## Record set:

»»

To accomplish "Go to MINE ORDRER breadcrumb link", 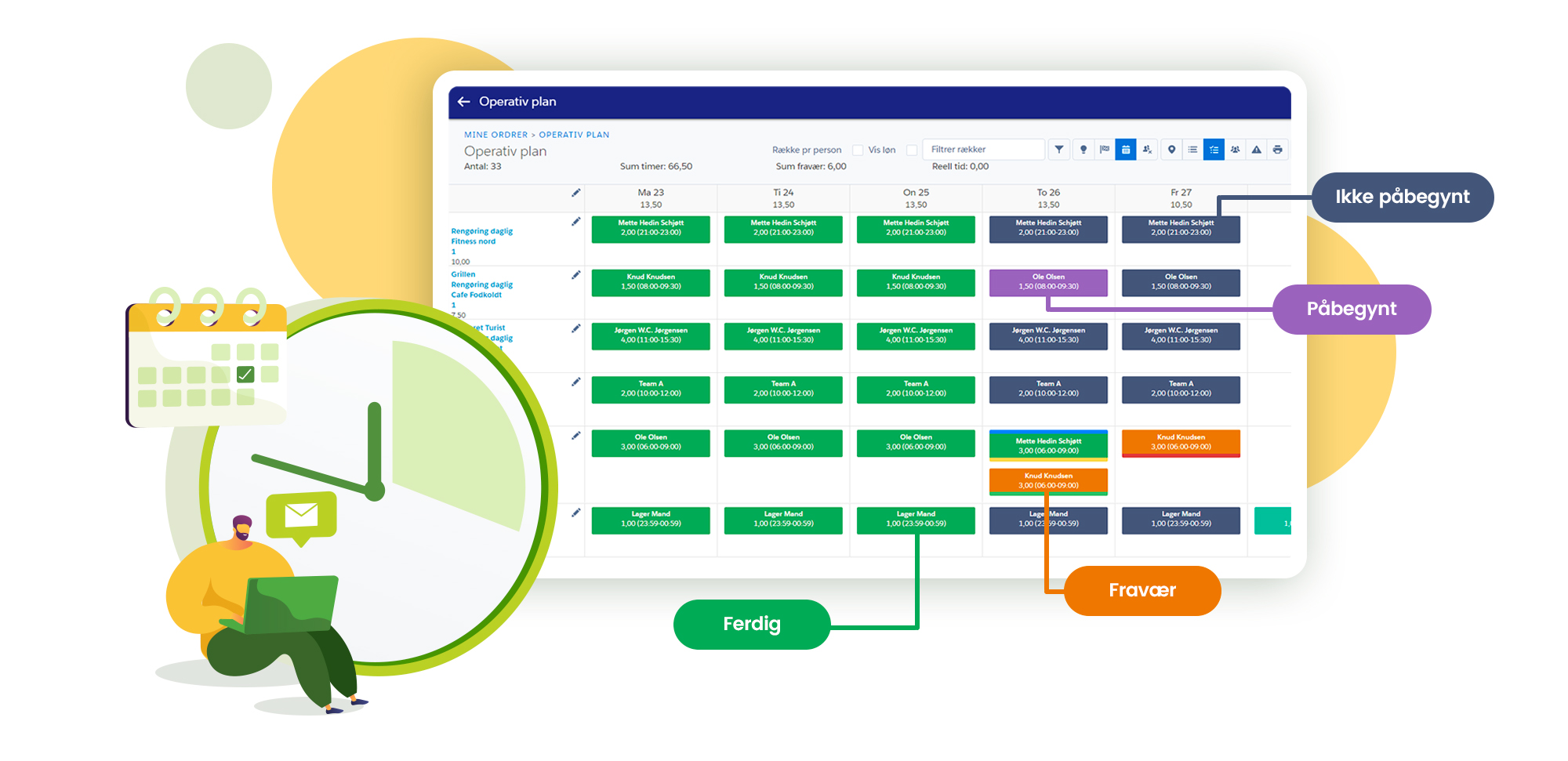I will click(x=495, y=135).
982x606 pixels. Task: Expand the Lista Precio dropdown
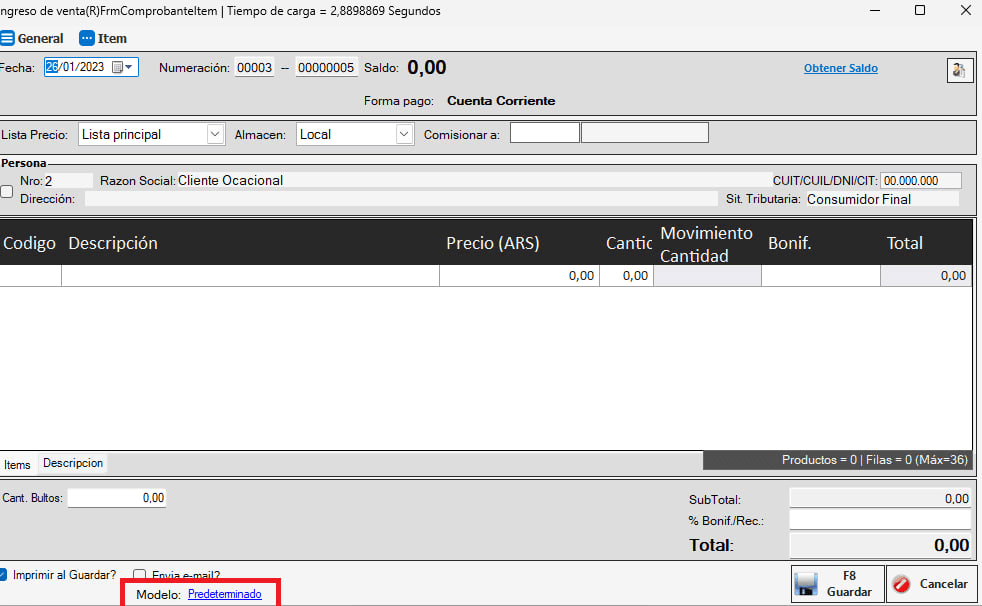[215, 134]
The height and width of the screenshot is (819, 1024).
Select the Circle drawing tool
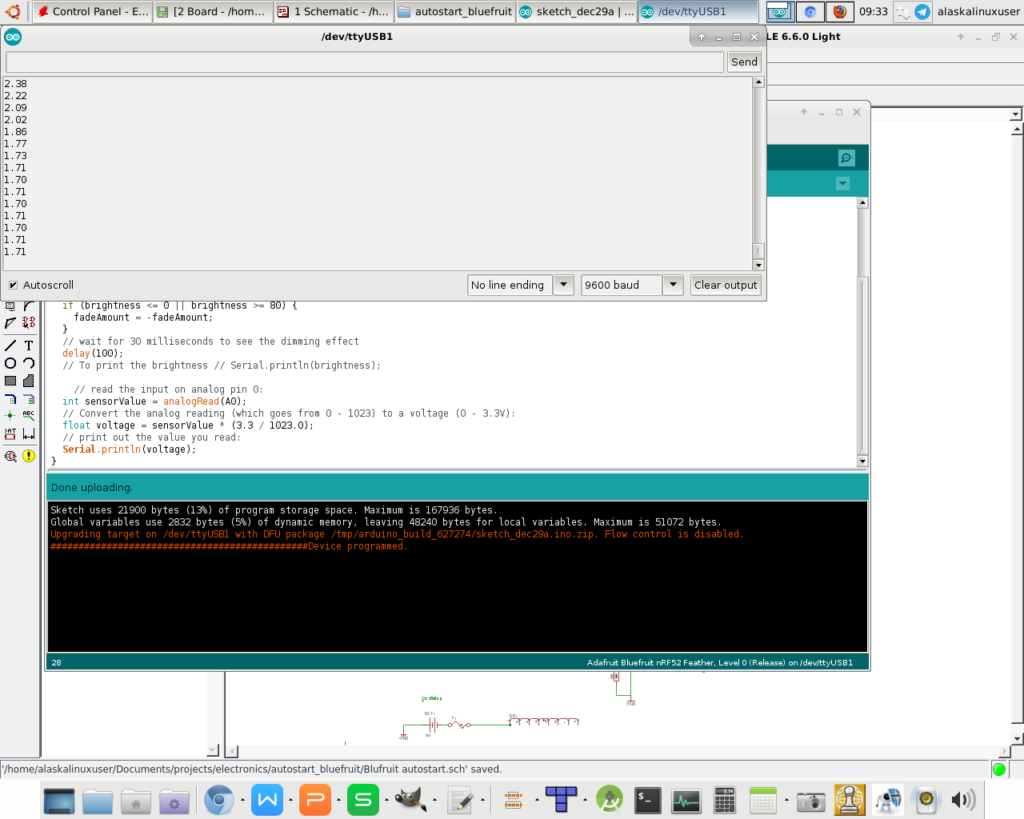click(x=10, y=363)
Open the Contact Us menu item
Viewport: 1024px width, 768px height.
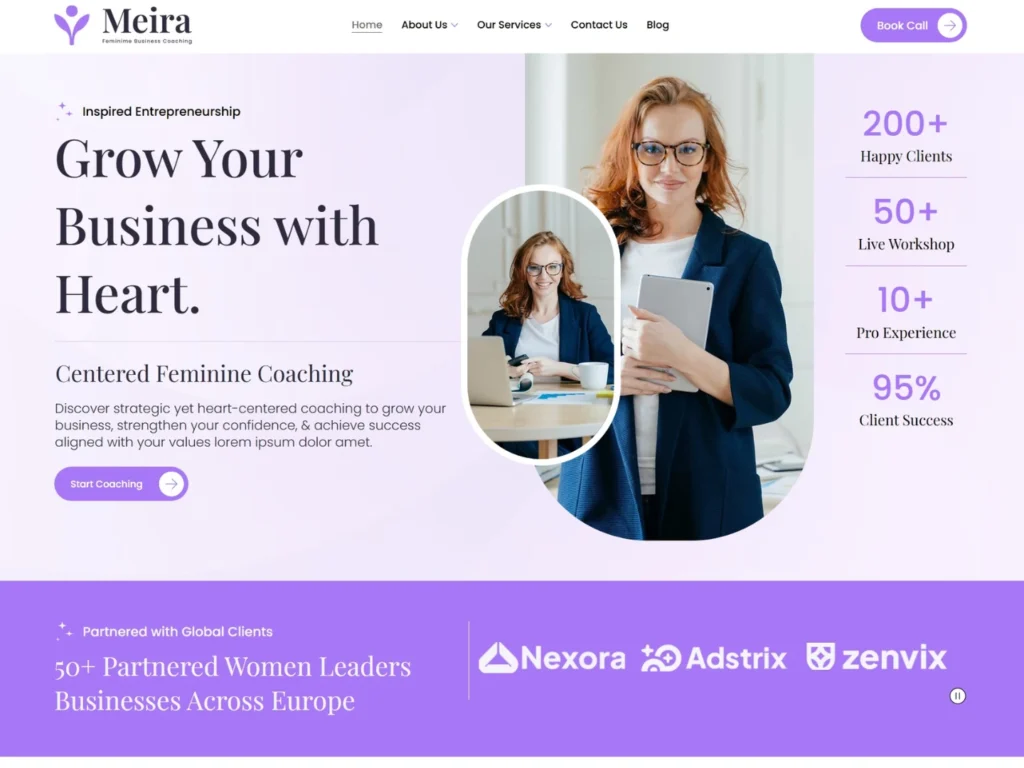pos(599,25)
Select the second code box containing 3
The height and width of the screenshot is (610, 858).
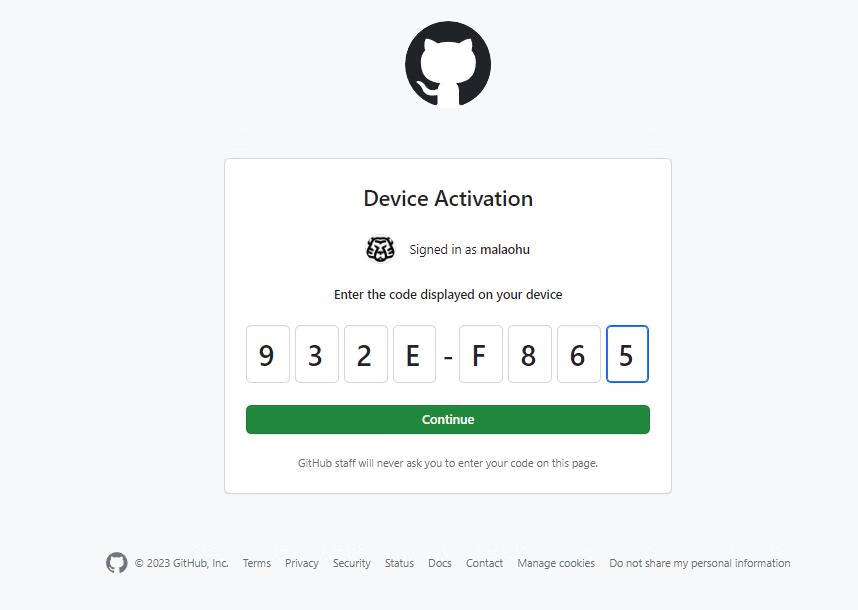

««

## Task objective:
If a line in the listing above contains the word "screenshot", include it in your count, then give only the final number.

## Answer space:
2